ACKNOWLEDGING HIS PREDECESSORS
(P.K. Page, Gary Geddes, Patrick Lane, Jack Hodgson, and Robert Bringhurst)
"When I was in high school, I came upon Gary Geddes' 15 Canadian Poets, which led me to P.K. Page and Pat Lane. Drawn deeper into the interior, upriver, and upcoast, I saw in Jack Hodgson's Spit Delaney's Island a magical landscape, in a work of fiction, that I immediately recognized as the real world, which was also a kind of a hidden world that I was only then discovering around me.

"I'd been noticing that there were words in the language I spoke, and I didn't even know where they came from. They were words like skookum, cultus, hyack, and klootchman.

"I found myself returning, puzzled and awestruck, to the epic stories the old people used to tell in places like Katzie and Popkum and Musqueam.
"I didn't fully understand why until years later when I read Robert Bringhurst's translations of the oral literature of the Haida mythtellers, and the stories of Ghandl, the blind poet of Sea Lion Town.
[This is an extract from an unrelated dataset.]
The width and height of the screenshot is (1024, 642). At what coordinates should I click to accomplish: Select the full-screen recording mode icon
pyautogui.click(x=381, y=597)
"On the old maps, such works of grandeur and beauty were supposed to be located only in such places as the Ramayana, or the Epic of Gilgamesh.";

ON FALSE IMAGES
"The old maps show Alexander Mackenzie's route from Canada to the coast in 1793, and you will be told that he was the first white man to do it, and fair play to him, but they do not show the route the Algonquian chief Mongsoaeythinyuwok took on his own overland journey from Lake Michigan to the Pacific in 1728.";

ON JAMES DOUGLAS
"New parochial histories admonish us to be ashamed of our colonial legacy, and fair play to shame. But there is nothing to be ashamed of in our first governor, James Douglas, the grandson of a "free coloured"; woman from Barbados, or in Douglas's wife, Lady Amelia, an Irish Cree, both of whom were followers of the great British abolitionist, William Wilberforce.";

ON CROSS-CULTURALISM
"Unless you've been listening to Todd Wong, the animateur of Vancouver's annual Gung Haggis Fat Choy celebrations, you might not know that the Cantonese merchants of Chinatown were celebrating Robbie Burns Day as far back as the 1930s.";

ON UNIVERSAL VALUES
"If I hadn't listened closely to old people like Vera Robson on Mayne Island, I would never have known about the white people who fought against the internment of their Japanese neighbours in the 1940s.
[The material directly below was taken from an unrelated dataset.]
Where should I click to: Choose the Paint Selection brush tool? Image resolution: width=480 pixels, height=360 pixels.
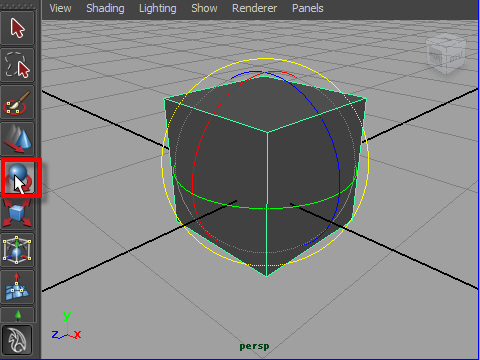[x=17, y=102]
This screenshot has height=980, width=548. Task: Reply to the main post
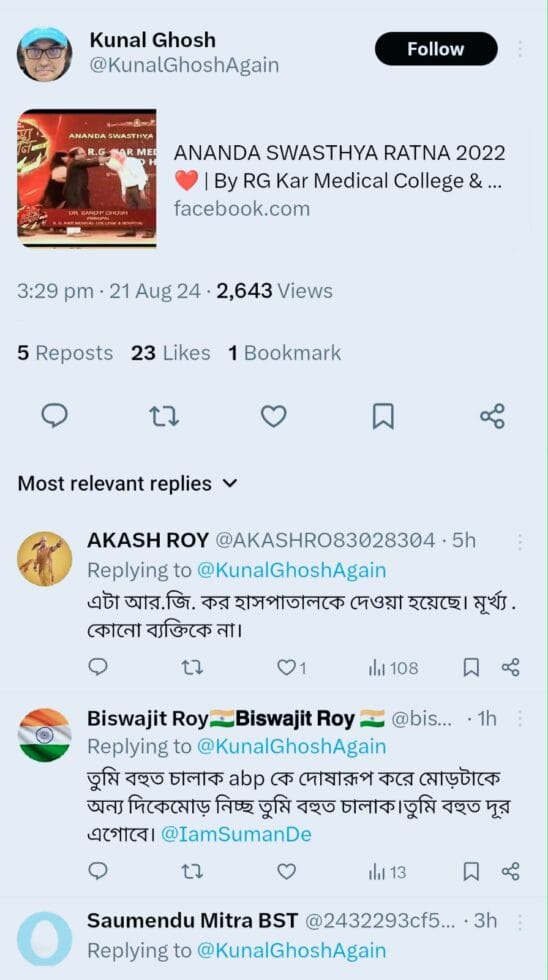point(54,416)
"I would not have known that from the camps, the Japanese sent back Christmas cards with maps that showed the places where they'd hidden troves of sake for their islander friends, as presents.
"Those are the maps worth keeping and studying. On those maps are the small kindnesses and the purely local affairs that make up what is universal in
human affairs, and no true story can be told without them.

"Throw away the old maps that don't show these things. Listen closely to the stories the old people will tell you in places like Gitanmaax and Captain George Town and Yakweakwioose, and you'll learn that the old maps are wrong, that there are no impenetrable mountain ranges between the wild and the tamed, nature and culture, or language and landscape, and there is no unfathomable sea between east and west.
"Throw out the old compasses, sextants and chronometers. Travel back overland across Canada without them, and you will notice that this is not a western country. It is just as much an eastern country, especially out here, and out here is just as much Canada as anywhere else.

"Take this method with you to such places as the Russian Far East, Afghanistan, or Guangdong, and you will notice the same.

"The compasses that never worked here won't work there, either, so you put them aside, and you see there is no such thing as "western values,"; only universal values.

"There is only the whole world and its stories, and we're right in the middle of it all, no matter where we are.";

[BCBW 2009]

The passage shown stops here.